Ярким примером идеологической непримиримости было поразившее всех высказывание известного лингвиста Игоря Мельчука на устроенном в его честь ужине в Лос-Анджелесе у тех же Бирнбаумов. Это было вскоре после того, как Мельчук эмигрировал в 1976 году (отчасти результат его письма в «Нью-Йорк таймс» в защиту Сахарова). «Чтобы уничтожить ненавистную советскую власть, – заявил Игорь, – нужно сбросить на Москву атомную бомбу». «А люди, Ваши родственники, друзья? Разве так можно? А мораль»? Он ответил в той же непримиримой манере: «Людей, к сожалению, придется принести в жертву». Конечно, это было сказано сгоряча – но, аргументируя свою позицию, Мельчук не проявил ни тонкости мысли, ни сомнений в своей абсолютной правоте (хотя он был человек большого ума, но и твердых принципов, не говоря об обаянии). В структурном отношении его слова напоминали советские высказывания, вроде знаменитого хрущевского «Мы вас похороним», а в целом – авторитарный дискурс. Как в 1980-е годы объяснял Владимир Лефевр, поведение эмигрантов третьей волны, к которой принадлежал и он сам, соответствовало бескомпромиссности советского мышления, отличавшей его от западного, и отсутствием необходимых для разрешения конфликтов дискурсивных алгоритмов компромисса. (Лефевр был психологом, пользовавшимся в своей научной практике математическим структуралистским анализом.)

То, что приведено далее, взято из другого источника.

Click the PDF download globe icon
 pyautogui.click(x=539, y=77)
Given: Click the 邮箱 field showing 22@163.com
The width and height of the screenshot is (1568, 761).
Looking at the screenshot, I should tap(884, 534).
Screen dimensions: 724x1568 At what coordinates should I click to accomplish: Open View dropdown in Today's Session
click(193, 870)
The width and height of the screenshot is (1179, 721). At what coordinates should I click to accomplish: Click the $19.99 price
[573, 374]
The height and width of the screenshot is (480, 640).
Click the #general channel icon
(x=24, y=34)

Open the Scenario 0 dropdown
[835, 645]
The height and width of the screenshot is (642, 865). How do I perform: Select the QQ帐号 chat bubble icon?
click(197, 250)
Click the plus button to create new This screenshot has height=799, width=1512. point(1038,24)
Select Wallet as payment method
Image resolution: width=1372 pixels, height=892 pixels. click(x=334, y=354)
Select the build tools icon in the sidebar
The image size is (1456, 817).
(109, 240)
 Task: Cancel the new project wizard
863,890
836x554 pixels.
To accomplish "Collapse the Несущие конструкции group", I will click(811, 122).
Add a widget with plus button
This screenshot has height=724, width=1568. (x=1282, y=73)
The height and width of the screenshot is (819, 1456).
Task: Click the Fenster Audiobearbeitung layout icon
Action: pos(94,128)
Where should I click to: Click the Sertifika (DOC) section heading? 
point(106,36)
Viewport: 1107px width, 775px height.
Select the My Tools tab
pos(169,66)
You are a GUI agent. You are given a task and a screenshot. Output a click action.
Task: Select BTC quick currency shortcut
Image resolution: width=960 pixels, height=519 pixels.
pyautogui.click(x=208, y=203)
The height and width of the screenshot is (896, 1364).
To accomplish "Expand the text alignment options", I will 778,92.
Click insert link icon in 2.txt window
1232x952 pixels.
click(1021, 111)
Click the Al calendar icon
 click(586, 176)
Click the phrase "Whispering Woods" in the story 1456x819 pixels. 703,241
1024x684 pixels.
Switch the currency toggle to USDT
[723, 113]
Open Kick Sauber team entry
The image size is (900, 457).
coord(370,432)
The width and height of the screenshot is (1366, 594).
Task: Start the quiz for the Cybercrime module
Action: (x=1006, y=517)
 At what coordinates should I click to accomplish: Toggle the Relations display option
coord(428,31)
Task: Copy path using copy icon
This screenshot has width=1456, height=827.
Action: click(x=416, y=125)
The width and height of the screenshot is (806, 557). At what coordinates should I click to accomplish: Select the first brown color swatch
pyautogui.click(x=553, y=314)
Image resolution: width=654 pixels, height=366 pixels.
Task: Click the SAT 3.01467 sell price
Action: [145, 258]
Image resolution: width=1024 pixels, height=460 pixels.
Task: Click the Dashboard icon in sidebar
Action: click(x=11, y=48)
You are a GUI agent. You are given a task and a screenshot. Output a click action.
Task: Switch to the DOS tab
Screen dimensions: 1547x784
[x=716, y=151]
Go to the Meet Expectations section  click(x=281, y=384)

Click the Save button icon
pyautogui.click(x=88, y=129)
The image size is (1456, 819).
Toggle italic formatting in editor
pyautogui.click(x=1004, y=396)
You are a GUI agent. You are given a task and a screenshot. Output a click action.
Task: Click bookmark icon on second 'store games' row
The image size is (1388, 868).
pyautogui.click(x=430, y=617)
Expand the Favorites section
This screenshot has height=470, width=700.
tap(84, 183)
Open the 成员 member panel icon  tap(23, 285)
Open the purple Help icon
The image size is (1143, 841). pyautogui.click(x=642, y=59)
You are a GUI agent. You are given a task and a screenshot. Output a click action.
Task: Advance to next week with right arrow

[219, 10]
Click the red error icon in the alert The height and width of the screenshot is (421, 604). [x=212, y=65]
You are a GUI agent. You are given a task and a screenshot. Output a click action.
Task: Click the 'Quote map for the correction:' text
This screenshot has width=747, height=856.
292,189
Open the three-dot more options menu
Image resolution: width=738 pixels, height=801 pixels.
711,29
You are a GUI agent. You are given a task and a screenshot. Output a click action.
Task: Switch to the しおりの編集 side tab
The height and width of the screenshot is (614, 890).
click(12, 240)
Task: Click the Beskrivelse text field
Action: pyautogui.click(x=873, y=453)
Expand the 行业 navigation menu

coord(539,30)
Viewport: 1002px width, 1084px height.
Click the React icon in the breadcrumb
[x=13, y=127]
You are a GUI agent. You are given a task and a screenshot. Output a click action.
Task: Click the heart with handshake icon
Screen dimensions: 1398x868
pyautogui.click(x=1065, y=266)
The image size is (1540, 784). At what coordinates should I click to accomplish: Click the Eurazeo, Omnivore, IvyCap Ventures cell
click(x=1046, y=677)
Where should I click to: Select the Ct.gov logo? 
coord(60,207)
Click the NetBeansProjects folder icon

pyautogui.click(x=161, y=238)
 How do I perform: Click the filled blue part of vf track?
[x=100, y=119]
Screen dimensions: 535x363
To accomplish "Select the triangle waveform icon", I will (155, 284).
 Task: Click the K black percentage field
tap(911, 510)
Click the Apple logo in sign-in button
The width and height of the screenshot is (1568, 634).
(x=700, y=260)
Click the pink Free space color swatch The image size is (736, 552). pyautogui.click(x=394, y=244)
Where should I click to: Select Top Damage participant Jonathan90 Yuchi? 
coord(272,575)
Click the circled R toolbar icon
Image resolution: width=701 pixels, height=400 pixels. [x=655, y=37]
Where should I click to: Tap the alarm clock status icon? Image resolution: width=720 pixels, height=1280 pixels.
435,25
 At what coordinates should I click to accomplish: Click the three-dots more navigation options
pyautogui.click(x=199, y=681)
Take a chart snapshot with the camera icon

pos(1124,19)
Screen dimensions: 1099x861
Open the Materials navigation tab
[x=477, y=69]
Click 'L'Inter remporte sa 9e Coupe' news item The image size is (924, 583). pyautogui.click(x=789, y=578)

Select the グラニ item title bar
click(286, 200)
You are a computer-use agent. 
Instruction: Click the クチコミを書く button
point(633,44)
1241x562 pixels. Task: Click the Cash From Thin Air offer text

Владимир был другим. Если с властями он проявлял бескомпромиссность, то в случае несогласия с «неофициальным» собеседником, в частном разговоре легко обращался к тому, что их объединяло; в этом смысле он был западный человек. Как и американские либералы, он очень критически относился к позиции американских властей во Вьетнамской войне и защищал народные освободительные войны в третьем мире как борьбу слабых против сильных. Правда, это вполне соответствовало его политическому воспитанию в титовской Югославии, а диссидентствующие россияне аналогичное воспитание отвергали.
* * *Воспитанием Владимира определялась и его югославская (не сербская) идентичность, и, соответственно, неприязнь к националистическим тенденциям, проявившимся на его родине вскоре после того, как он уехал. Отсутствие этих тенденций – во всяком случае, на социальной поверхности – в Югославии 1960-х годов было для меня неожиданностью, ведь во Вторую мировую войну, то есть не так давно, усташи (хорваты) и четники (сербы) учиняли страшные зверства по отношению друг к другу, в особенности первые. Вспоминается история военного преступника Андрия Артуковича, министра внутренних дел нацистской Хорватии, сумевшего в конце войны ускользнуть от союзников. Легенда гласила, что он носил в кармане засушенные глазные яблоки сербов. Владимир, одно время преподававший в университете сербскохорватский, учил этому языку внука Артуковича. Его дед жил в Лос-Анджелесе до 1986 года – только тогда он был выдан Югославии: старым больным маразматиком. Югославия из года в год требовала его выдачи, но антикоммунистические настроения в Америке, а также легалистский дискурс (в отношении законов) ей препятствовали.